I am sorta pondering walking away from Void Stranger as while I finally was gently nudged towards a thread I eventually figured out I’ve mostly just been playing the same levels in the same way for most of my past 90 or so minutes with the game and now that I have a rough idea how the game wants me to examine thing… I don’t think it is gonna change.
I’m gonna give it another session or two, but if at least the first run took 4ish hours and people saying the whole thing will take at minimum 25-30 hours and much of that is just playing those same puzzles over and over again trying to find spots where something different can happen I’m just not sold on that being a good gaming deal. I could play multiple puzzle games of entirely fresh content in that time.
I beat Armored Core 1 entirely on the 3DS. That makes the third game I have beaten on the 3DS, the other two being Snake Eater and Pokemon Pearl.
Final Build
Started Ocarina of Time 3D because I never beat it before and because it will continue my curse of playing only non 3DS exclusives on the 3DS
Done with Marathon (1994), Vidmaster’s Oath style. Out of all the 2.5D sprite-based Doom successors, this one is probably my favorite, and not being designed around save anywhere is probably one of the key reasons why. I really enjoy how the static save points and health stations alter your relationship with these spaces and change up the rhythm of exploration. It’s one kind of game when you set out on strategic expeditions with a simple route to the safe spot and it’s a completely different thing when you’re navigating blindly, trying to locate a pattern buffer and/or a recharging device. In general, the levels are rather fun, capital-D Dungeons, alternating between mazelike corridors and cavernous chambers with clear evolving themes (although I did look up an easy way to set up the main chamber in Colony Ship For Sale, Cheap since, yeah, no). These are the kinds of spaces worth dreaming about, possibly the perfect degree of 3D abstraction in this regard.

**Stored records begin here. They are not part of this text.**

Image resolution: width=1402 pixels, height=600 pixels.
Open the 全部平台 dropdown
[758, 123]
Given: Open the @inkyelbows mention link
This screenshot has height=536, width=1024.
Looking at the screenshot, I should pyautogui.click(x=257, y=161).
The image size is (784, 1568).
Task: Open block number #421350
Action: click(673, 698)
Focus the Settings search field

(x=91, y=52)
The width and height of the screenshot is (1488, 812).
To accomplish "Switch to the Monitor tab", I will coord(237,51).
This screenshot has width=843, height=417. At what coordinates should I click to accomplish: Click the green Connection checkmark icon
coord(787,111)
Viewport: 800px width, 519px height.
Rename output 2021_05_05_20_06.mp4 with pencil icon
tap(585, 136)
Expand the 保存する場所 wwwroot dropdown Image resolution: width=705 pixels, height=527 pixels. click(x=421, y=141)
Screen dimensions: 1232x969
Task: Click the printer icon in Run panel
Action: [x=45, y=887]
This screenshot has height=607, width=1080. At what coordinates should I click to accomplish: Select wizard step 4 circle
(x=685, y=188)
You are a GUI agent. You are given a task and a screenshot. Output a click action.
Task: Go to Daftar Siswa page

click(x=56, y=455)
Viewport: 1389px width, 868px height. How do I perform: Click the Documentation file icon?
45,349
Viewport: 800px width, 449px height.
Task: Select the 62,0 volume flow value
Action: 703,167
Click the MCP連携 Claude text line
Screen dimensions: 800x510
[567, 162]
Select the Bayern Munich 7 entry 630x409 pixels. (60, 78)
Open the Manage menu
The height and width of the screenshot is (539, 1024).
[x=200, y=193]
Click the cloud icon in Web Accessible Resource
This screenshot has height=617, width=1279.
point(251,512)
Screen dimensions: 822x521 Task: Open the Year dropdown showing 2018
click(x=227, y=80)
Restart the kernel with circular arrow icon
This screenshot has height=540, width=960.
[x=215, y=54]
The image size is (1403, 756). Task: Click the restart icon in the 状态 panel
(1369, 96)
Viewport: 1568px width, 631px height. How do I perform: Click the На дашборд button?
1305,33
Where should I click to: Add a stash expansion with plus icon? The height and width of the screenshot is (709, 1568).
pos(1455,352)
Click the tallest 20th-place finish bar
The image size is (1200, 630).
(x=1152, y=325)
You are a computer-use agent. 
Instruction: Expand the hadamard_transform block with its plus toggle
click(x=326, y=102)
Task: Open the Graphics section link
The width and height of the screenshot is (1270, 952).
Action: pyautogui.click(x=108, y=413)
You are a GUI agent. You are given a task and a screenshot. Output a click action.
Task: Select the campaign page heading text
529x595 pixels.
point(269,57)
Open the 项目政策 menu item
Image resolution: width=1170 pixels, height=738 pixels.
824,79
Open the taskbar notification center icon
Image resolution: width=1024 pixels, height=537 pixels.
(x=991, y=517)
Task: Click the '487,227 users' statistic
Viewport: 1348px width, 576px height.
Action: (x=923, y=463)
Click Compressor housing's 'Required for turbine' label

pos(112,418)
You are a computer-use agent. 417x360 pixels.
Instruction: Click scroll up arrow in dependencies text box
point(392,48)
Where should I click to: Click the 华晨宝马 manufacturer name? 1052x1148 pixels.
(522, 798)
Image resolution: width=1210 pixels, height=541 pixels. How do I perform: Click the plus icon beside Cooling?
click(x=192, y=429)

Happy about how many situational quirks each weapon has, happy about the enemy variety and infighting mechanics, happy about how each difficulty has a different approach to Ninja Gaiden-style color-coded enemy ranks and ammo limits and so on (even though only Total Carnage exists). Amazed at how everything has a LUDONARRATIVE justification: floaty controls, cruel disregard for Bobs’ lives, the player being a respawning one-man army, almost anything I could think of. The terminal writing with its lovely formatting, although it’s a bit too objective focused as it is, embarrasses nearly all contemporary videogame writing, if only in terms of reaching for a memorable, apt turn of phrase: “the candles burn out for you”, “freedom is being the mason”, “do you feel free”, or the Gheritt White story. Sometimes it feels like all of successful videogame storytelling is about things happening elsewhere, out of your reach and control, and Marathon is great at making you feel like something really important is happening right behind the outer walls of the level.
I don’t know if I’d appreciate it the way I did without Aleph One modernizations, the game’s demands and oppressive vibe still got to me from time to time, but I’m much happier with it than I am with anything new I played this year. Onwards to Durandal, hope all the water doesn’t get to me.